Las preguntas anteriores, se ponen de manifiesto, pues es sorprendente que la caravana cuente con un aparato logístico y de comunicación “salido de la nada” que les permita avanzar hacia su destino, muy a pesar que es sabido que el gobierno de Trump les impedirá la entrada. Solo los grupos de poder de la derecha destinarían recursos financieros necesarios para que la caravana tenga un impacto mediático en la opinión pública que afecte al FMLN. 

Ante la situación, el gobierno del presidente Salvador Sánchez Cerén, toma las acciones necesarias para proteger los derechos humanos de los migrantes en esas caravanas en su trayecto y hace las coordinaciones y preparativos necesarios para atender a los que sean retornados al país por las autoridades de Guatemala, México y Estados Unidos.

Mientras el gobierno realiza esfuerzos para seguir avanzando en el desarrollo económico y social del país que acabe con las causas que provocan fenómenos como la migración, la derecha persiste en su estrategia de bloquear los recursos para los programas gubernamentales; lo cual, más que afectar electoralmente al partido de gobierno, afecta grandemente a las familias salvadoreñas. 

Aunque los gobiernos del FMLN hayan reducido la pobreza y el desempleo, universalizado el acceso a salud y educación, reactivado el agro o disminuido los niveles de inseguridad, es decir,la situación social y económica haya mejorado significativamente, las personas seguirán migrando por causas estructurales. 

Conscientemente el candidato de la derecha Carlos Calleja es posicionado en la agenda de la opinión pública, planteando “soluciones” y ”alternativas” como panacea a la problemáticas estructurales que siempre ha tenido el país y que nunca fueron prioridad en los gobiernos de ARENA. 

Con todo lo anterior, tratan de dificultar la compresión de la realidad y propugnan un cambio de gobierno; para ello se han apoyado de diversas encuestas que respaldan sus objetivos inmediatos. Tanto GANA como ARENA no son un problema al modelo neoliberal, más bien perpetuarán su visión y sus objetivos. El verdadero problema es el FMLN que en un ambiente de total hostilidad por parte de la derecha ha logrado detener el avance de ese nefasto modelo que sumió en la miseria a miles de salvadoreños, privándolos de los empleos, educación y salud de calidad. 
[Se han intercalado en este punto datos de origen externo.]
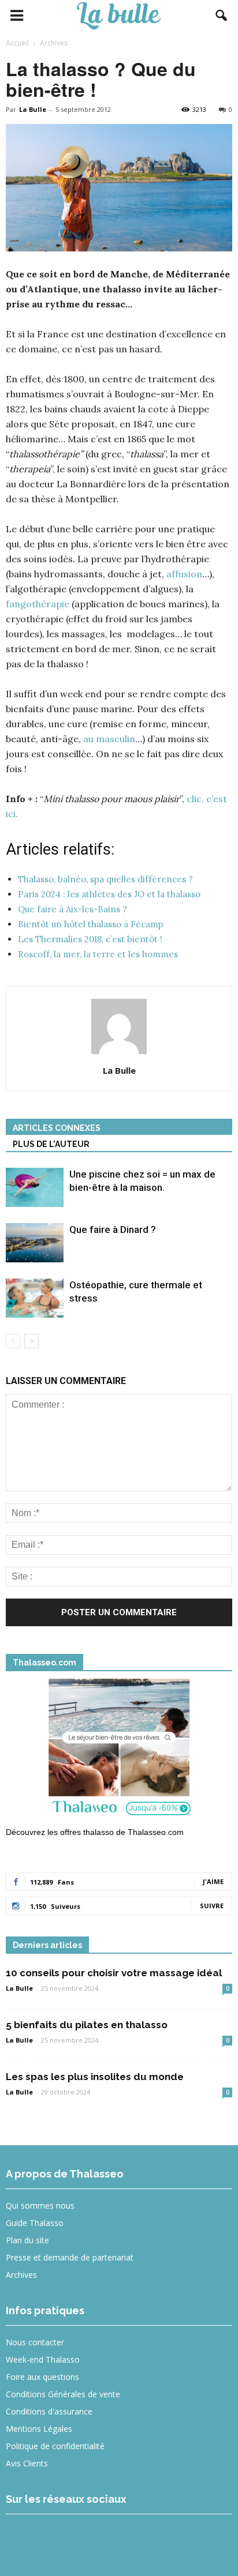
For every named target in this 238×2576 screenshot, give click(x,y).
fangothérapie (37, 604)
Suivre (212, 1905)
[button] (222, 15)
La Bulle (32, 109)
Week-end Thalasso (43, 2359)
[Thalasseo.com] (119, 1751)
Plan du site (27, 2240)
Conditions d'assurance (49, 2411)
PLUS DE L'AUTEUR (51, 1144)
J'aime (213, 1881)
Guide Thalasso (35, 2222)
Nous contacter (35, 2342)
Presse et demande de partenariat (69, 2257)
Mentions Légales (39, 2428)
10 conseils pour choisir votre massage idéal (114, 1973)
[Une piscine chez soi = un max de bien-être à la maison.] (35, 1188)
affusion (184, 574)
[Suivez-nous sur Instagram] (64, 2538)
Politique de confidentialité (55, 2445)
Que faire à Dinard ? (112, 1229)
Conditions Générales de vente (63, 2394)
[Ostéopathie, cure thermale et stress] (35, 1298)
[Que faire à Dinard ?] (35, 1243)
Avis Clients (27, 2463)
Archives (21, 2274)
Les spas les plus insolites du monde (95, 2076)
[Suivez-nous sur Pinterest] (106, 2538)
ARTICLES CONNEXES (57, 1128)
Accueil (17, 43)
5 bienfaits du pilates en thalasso (87, 2024)
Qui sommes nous (40, 2205)
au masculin (109, 738)
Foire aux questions (42, 2376)
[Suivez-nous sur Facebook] (22, 2538)
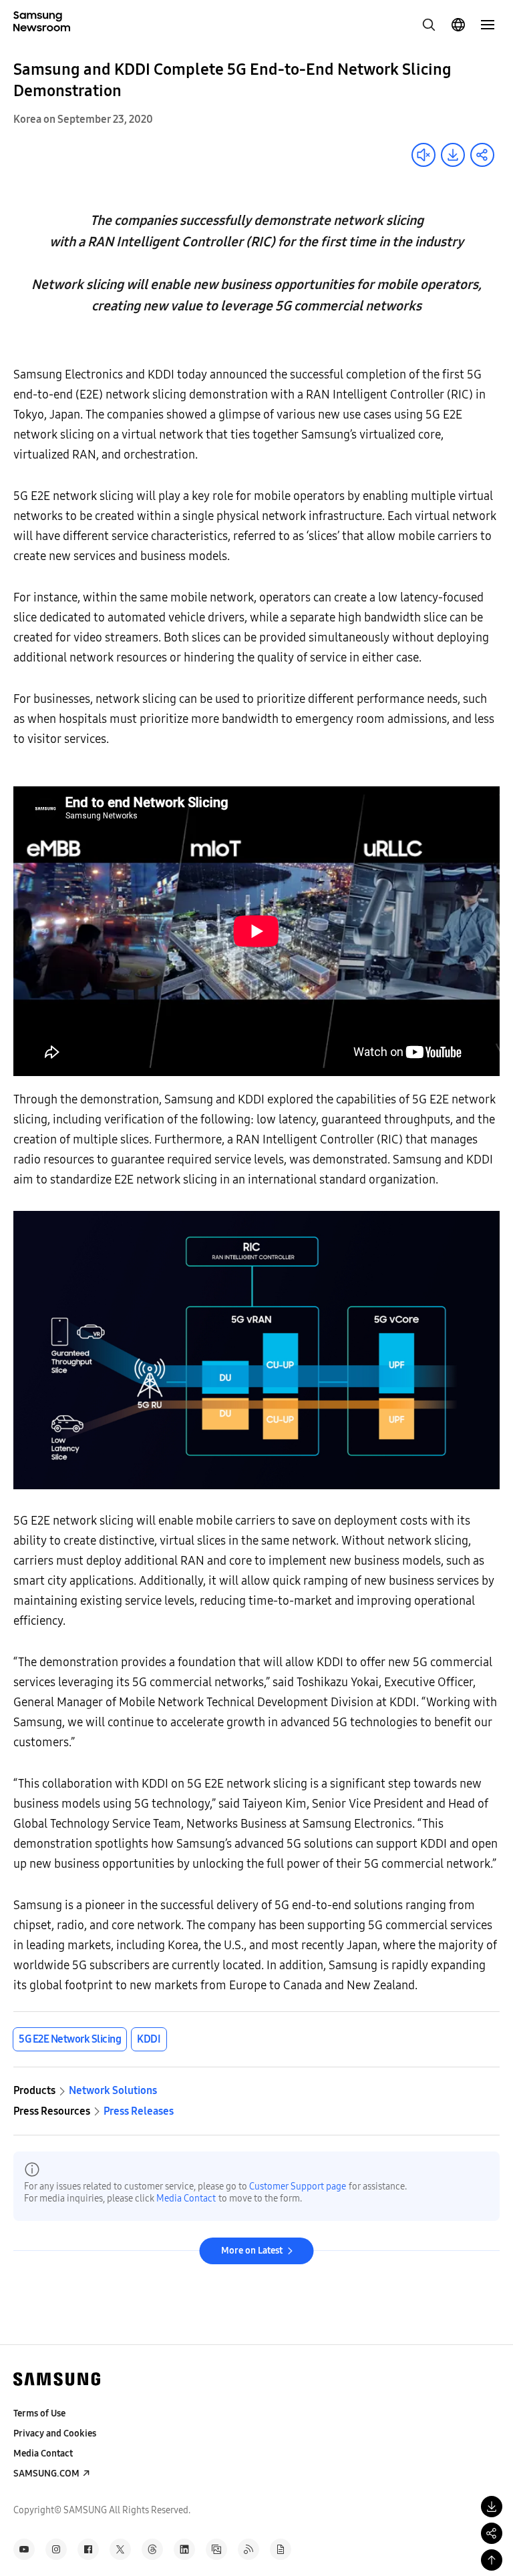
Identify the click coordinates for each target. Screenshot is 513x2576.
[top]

El FMLN se ha convertido en la fuerza política a vencer en las siguientes elecciones no solo porque es el partido de gobierno, sino porque expresa la necesidad de profundizar los cambios promovidos desde hace 10 años, desde que llegó al ejecutivo por la vía electoral. La concreción de las propuestas del candidato de izquierda representaría un avance sustancial en el desmontaje del neoliberalismo por lo que los otros candidatos de derecha se concentran en atacar al gobierno y al FMLN aun teniendo propuestas vagas sobre desarrollo o no teniendo más que la publicidad y el marketing para convencer y confundir a la población hasta con las famosas caravanas de emigrantes salvadoreños.